From: Robert Haas <robertmhaas(at)gmail(dot)com>
To: Heikki Linnakangas <hlinnakangas(at)vmware(dot)com>
Cc: Peter Geoghegan <pg(at)heroku(dot)com>, Pg Hackers <pgsql-hackers(at)postgresql(dot)org>
Subject: Re: B-Tree support function number 3 (strxfrm() optimization)
Date: 2014-09-12 18:38:58
Message-ID: CA+TgmoYh=dcUeHrRiO1aWma6-593DvB32gyqv2+VhB0EP-Pg3A@mail.gmail.com
Views: Raw Message | Whole Thread | Download mbox | Resend email
Thread:
Lists: pgsql-hackers

On Fri, Sep 12, 2014 at 5:28 AM, Heikki Linnakangas
<hlinnakangas(at)vmware(dot)com> wrote:
> On 09/12/2014 12:46 AM, Peter Geoghegan wrote:
>>
>> On Thu, Sep 11, 2014 at 1:50 PM, Robert Haas <robertmhaas(at)gmail(dot)com>
>> wrote:
>>>
>>> I think I said pretty clearly that it was.
>>
>>
>> I agree that you did, but it wasn't clear exactly what factors you
>> were asking me to simulate.
>
>
> All factors.
>
>> Do you want me to compare the same string a million times in a loop,
>> both with a strcoll() and with a memcmp()?
>
>
> Yes.
>
>> Should I copy it into a buffer to add a NUL byte?
>
>
> Yes.
>
>> Or should it be a new string each time, with a cache miss expected
>> some proportion of the time?
>
>
> Yes.
>
> I'm being facetious - it's easy to ask for tests when you're not the one
> running them.
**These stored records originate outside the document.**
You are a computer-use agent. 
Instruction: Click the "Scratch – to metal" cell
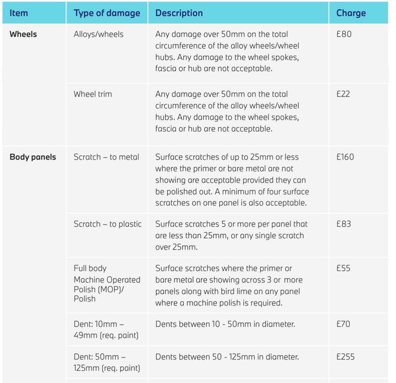coord(106,157)
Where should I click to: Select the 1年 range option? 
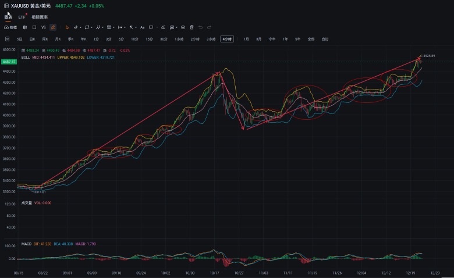click(285, 39)
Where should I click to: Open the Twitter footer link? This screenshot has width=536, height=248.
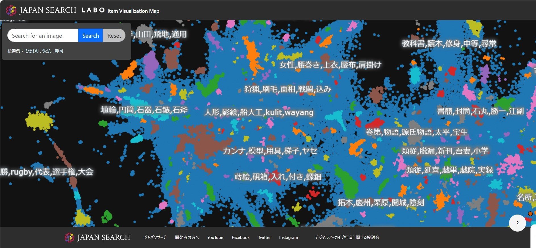click(x=264, y=238)
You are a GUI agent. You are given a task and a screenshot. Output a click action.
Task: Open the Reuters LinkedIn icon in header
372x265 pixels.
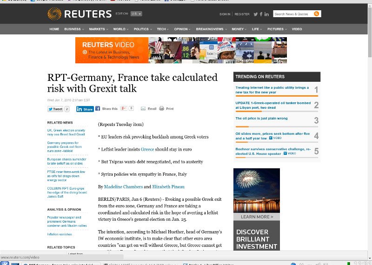click(x=267, y=14)
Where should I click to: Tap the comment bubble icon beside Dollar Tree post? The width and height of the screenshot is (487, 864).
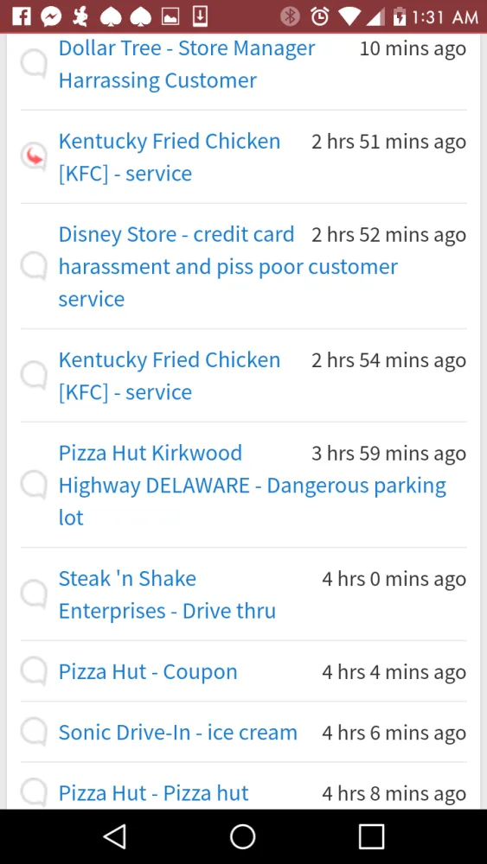(34, 65)
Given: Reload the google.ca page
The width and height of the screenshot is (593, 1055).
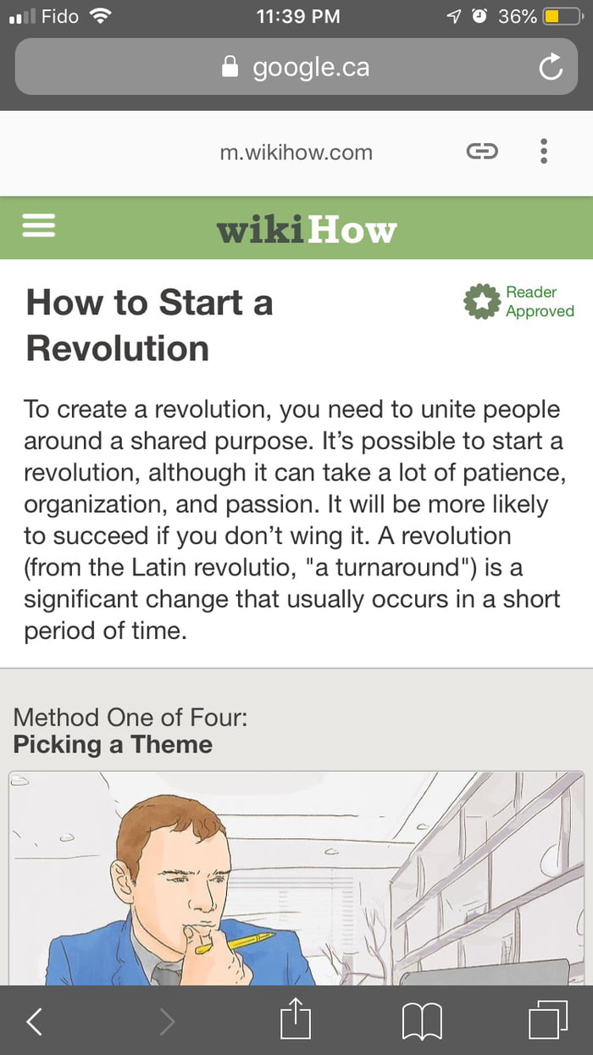Looking at the screenshot, I should 550,67.

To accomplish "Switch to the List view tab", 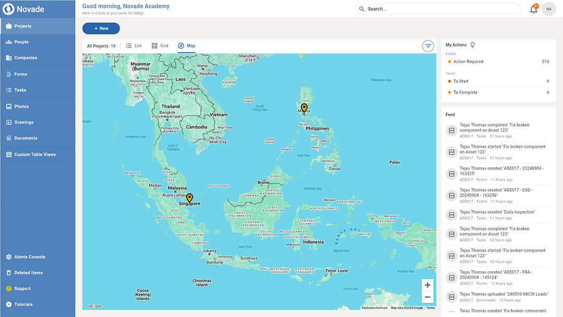I will pos(133,45).
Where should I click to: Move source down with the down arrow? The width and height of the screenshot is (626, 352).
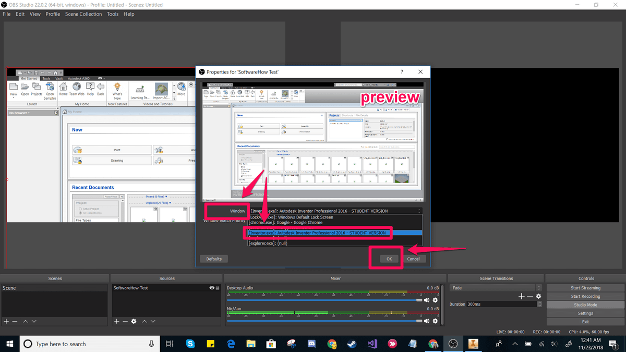153,321
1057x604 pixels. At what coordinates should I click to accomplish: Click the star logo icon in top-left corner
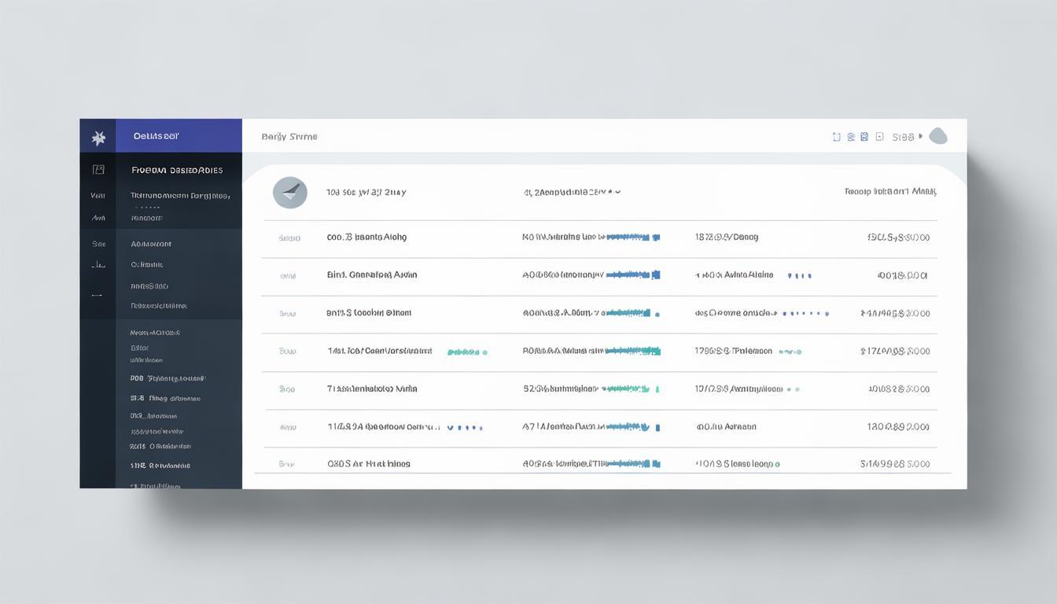(98, 138)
But seriously, please do run the all the tests that you think
> make sense.
>
> I'm particularly interested in the worst case. What is the worst case for
> the proposed memcmp() check? Test that. If the worst case regresses
> significantly, then we need to have a discussion of how likely that worst
> case is to happen in real life, what the performance is like in more
> realistic almost-worst-case scenarios, does it need to be tunable, is the
> trade-off worth it, etc. But if the worst case regresses less than, say, 1%,
> and there are some other cases where you get a 300% speed up, then I think
> it's safe to say that the optimization is worth it, without any more testing
> or discussion.

+1 to all that, including the facetious parts.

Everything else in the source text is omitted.